- Prompt
Which lines below fall between the one containing "For every named" and the one containing "Image resolution: width=192, height=2576."? Repeat them exactly, counting both of those lines, and add nothing else.

- Data in this exercise
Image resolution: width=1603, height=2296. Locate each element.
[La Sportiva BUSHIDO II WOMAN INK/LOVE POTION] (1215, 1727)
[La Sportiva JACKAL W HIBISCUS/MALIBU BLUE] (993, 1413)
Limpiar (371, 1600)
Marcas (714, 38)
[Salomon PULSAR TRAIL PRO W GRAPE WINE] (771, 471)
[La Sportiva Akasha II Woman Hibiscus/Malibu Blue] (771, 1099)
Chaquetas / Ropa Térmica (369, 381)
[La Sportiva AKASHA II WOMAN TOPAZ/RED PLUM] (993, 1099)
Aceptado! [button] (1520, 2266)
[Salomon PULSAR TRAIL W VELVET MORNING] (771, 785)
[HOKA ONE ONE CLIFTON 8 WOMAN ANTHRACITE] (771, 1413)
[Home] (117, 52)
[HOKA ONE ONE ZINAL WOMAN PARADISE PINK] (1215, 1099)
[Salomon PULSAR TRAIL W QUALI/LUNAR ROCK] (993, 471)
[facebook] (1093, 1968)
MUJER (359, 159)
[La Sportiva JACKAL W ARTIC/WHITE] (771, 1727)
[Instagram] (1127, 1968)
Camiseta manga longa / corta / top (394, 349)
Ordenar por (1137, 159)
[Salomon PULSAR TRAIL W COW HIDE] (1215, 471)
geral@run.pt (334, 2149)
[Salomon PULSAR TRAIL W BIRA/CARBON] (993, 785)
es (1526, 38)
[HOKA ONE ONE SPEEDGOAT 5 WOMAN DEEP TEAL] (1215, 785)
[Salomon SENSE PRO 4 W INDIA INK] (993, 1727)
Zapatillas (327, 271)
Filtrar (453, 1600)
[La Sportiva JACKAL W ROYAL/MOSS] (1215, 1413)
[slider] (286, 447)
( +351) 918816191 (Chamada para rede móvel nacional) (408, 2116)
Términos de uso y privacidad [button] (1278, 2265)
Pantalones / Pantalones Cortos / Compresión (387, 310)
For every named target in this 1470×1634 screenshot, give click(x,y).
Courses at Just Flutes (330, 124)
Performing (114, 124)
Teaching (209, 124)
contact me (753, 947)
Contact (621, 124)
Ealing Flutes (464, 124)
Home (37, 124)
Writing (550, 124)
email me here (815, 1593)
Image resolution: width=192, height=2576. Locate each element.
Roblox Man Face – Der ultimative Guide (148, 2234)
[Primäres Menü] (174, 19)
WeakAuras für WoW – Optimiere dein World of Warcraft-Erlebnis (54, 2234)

- Answer section
For every named target in this 1470×1634 screenshot, give click(x,y).
Courses at Just Flutes (330, 124)
Performing (114, 124)
Teaching (209, 124)
contact me (753, 947)
Contact (621, 124)
Ealing Flutes (464, 124)
Home (37, 124)
Writing (550, 124)
email me here (815, 1593)
Image resolution: width=192, height=2576. Locate each element.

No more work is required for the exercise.